Vijenthira S, Armali C, Downie H, et al. Vox Sang. 2021;116:225-233.
Transfusion errors can have serious consequences. This retrospective analysis used a Canadian national database to characterize patient registration-related errors in the blood transfusion process. Findings indicate that registration errors most commonly occur in outpatient areas and emergency departments and can lead to delays in transfusion.
Kundu P, Jung OS, Valle LF, et al. Pract Radiat Oncol. 2021;11:e256-e262.
Underreporting of ‘near misses’ can impede efforts to improve healthcare quality and patient safety. Based on hypothetical scenarios involving a patient with a cardiac pacemaker undergoing radiation treatment, this study surveyed healthcare staff about their evaluation of the events and their willingness to report based on their evaluation of the hypothetical scenarios. Findings suggest that cognitive biases can influence willingness to report based on how near miss events are perceived.  
Vanneman MW, Balakrishna A, Lang AL, et al. Anesth Analg. 2020;131:1217-1227.
Transfusion errors due to patient misidentification can have serious consequences. This article describes the implementation of an automated, electronic barcode scanner system to improve pretransfusion verification and documentation. Over two years, the system improved documentation compliance and averted transfusion of mismatched blood products in 20 patients.  
Vossoughi S, Perez G, Whitaker BI, et al.
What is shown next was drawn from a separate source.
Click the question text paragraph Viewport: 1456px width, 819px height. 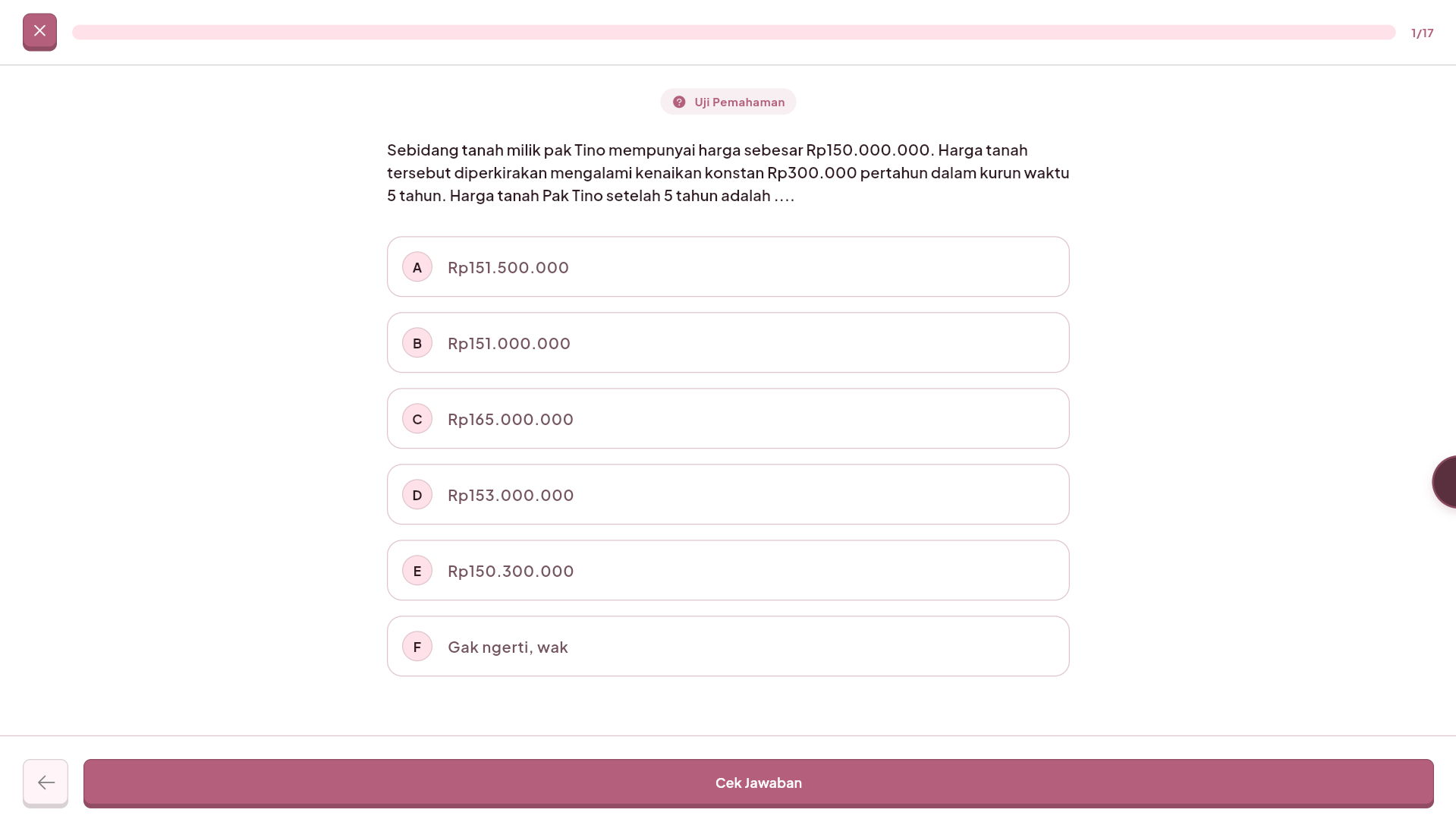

Transfusion (Paris). 2019;59:2827-2832.
This analysis of transfusion-related safety incident reports found that such events were more commonly reported for pediatric compared to adult patients. This finding could reflect differences in reporting practices or underlying transfusion safety differences. The authors call for continued attention to transfusion safety.
Cohen R, Ning S, Yan MTS, et al. Transfus Med Rev. 2019;33:78-83.
Inaccurate patient registration can result in information gaps that contribute to delay, misunderstandings, and harm. This review discusses registration errors in the blood transfusion process. The authors discuss how problems can occur during various stages in the transfusion process and result in blood-type discrepancies. They suggest improved reporting of identification mistakes and use of photo identification tools as strategies to prevent patient harm associated with registration errors.